Today we visited Hornsund, the southernmost fjord on the west coast of the island Spitzbergen in the Svalbard archipelago. We cruised deep into the fjord in the early morning and, because it was a bit windy in the main fjord, we proceeded south into another branch of Hornsund called Samarinvågen. As we approached the fast ice at the end of the fjord, we saw a polar bear walking on the fast ice, hunting for seal breathing holes. He walked slowly over the ice and occasionally lay down and rolled over to scratch his back. We were impressed by the lonely peripatetic life of a polar bear on the ice, living at the very edge of survivability with only his skill as a hunter and his incredible olfactory sense to ensure his success.
We watched him for quite a while before proceeding out of Samarinvågen and back into the main fjord. We soon turned north into another branch of Hornsund called Burger Bukta and cruised into a section called Austre Burger Bukta, the east branch. At the end of this fjord sit two very large glaciers. One is a tidewater glacier with its face continuing below sea level. The second glacier terminated at a large terminal moraine and the glacier itself was full of rock material that it accumulated along its passage through the tall mountains on both sides of the glacial valley. On the water at the face of the glacier we saw a pair of long-tailed ducks.

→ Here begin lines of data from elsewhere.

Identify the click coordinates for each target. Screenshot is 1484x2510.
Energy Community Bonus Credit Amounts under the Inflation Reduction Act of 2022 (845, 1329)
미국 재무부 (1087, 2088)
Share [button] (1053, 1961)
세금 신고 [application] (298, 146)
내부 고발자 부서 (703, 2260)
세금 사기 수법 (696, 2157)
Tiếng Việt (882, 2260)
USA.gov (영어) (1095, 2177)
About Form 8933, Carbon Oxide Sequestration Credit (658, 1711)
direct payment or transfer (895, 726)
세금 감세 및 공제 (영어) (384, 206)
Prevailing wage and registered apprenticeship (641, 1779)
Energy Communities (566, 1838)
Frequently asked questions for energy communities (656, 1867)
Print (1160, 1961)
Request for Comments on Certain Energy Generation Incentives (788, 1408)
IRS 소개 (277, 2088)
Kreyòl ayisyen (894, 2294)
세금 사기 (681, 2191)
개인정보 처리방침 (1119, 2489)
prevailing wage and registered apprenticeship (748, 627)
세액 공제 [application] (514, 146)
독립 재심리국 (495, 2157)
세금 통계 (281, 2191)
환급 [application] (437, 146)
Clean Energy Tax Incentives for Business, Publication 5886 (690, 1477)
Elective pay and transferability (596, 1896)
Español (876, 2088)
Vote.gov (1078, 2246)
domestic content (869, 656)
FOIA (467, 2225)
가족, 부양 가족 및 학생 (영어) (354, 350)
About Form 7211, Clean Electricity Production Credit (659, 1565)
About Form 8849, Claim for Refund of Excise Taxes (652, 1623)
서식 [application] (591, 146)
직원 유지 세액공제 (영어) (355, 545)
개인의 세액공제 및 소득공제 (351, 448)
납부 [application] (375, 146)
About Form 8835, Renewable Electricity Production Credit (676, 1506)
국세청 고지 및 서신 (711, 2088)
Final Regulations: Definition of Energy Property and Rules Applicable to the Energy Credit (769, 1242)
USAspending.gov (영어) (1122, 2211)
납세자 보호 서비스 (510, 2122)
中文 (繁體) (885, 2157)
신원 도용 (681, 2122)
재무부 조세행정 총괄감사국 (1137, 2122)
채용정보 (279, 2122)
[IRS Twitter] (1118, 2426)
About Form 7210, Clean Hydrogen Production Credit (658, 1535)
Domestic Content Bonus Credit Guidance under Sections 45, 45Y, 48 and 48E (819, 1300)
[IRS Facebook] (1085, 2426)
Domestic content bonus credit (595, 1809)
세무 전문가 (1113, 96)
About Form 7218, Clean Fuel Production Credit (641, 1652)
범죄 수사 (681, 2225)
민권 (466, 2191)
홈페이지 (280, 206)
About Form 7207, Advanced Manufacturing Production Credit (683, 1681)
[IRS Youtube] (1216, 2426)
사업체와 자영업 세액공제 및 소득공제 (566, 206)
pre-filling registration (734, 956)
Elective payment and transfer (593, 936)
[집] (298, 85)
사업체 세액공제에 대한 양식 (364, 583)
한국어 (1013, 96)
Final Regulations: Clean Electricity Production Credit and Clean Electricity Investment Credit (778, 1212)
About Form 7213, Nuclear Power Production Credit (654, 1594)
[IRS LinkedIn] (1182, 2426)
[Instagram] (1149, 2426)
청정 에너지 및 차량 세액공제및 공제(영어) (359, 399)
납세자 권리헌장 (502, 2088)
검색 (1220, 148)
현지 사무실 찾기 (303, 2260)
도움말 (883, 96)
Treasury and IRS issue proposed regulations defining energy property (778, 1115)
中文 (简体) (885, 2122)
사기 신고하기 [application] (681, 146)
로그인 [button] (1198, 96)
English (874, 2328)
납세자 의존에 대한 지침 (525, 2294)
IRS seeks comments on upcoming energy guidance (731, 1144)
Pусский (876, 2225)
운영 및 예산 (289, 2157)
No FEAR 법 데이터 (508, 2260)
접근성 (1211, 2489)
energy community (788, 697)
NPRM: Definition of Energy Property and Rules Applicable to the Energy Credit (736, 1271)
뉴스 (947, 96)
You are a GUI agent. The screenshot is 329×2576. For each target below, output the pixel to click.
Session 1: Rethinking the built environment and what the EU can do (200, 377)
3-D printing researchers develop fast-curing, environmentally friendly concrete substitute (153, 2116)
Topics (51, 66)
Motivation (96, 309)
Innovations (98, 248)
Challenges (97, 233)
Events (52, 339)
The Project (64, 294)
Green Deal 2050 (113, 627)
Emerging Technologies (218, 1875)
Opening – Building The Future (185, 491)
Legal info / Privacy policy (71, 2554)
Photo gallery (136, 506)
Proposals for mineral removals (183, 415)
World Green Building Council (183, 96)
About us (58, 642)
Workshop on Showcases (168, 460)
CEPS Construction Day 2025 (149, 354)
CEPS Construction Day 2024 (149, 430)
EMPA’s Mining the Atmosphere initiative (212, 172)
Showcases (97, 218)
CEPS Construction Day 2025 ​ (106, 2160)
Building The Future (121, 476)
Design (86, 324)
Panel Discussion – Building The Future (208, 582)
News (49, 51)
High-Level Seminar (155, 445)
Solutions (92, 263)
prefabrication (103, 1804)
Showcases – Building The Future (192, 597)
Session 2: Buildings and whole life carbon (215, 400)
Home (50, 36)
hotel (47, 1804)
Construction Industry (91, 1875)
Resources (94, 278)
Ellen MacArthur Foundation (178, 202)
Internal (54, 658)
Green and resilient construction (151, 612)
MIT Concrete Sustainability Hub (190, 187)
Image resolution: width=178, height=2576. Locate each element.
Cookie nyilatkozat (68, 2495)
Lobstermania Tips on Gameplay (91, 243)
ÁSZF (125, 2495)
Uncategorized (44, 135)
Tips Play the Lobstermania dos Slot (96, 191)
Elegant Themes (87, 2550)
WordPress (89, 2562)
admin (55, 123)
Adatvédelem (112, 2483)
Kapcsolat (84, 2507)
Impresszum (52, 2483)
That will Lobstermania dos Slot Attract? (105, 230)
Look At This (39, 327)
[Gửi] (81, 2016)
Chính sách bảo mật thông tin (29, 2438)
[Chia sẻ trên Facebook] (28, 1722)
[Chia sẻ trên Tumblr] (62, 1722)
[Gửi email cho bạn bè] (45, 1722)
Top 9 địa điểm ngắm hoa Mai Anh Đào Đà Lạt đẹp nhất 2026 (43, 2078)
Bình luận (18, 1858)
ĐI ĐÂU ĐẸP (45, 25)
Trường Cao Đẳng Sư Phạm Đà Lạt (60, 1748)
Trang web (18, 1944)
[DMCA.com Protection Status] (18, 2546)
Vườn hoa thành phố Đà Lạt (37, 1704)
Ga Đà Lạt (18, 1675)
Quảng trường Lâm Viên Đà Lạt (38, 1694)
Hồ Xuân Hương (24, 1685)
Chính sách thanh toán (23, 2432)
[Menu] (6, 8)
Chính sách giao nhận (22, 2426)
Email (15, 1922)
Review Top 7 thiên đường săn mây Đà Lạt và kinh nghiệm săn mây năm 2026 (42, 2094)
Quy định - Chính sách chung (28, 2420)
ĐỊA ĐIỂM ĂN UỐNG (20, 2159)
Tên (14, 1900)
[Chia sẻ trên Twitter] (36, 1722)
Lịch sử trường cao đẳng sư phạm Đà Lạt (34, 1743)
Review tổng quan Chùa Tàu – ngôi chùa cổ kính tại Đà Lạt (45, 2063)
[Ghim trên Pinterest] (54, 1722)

During lunch, we repositioned once again near where the two fjords split apart. This is a place where there is enough flat land that a trapper’s hut was built there around 1919 when trappers, including the famous Norwegian woman trapper, Wanny Wolstad, and her two young sons wintered there, trapping foxes and polar bears. The site sits beneath a huge cliff where thousands of black-legged kittiwakes nest and constantly call to one another. The place is called Gnålodden for the mountain above it, which is called Gnåberget or “mountain of incessant humming.” We were able to land at the hut and take walks to the bottom of the bird cliffs. We observed a couple of arctic fox hunting for eggs or chicks which may have fallen from the cliff nests. In the late afternoon, we sailed out of Hornsund and began to make our way north to the ice edge.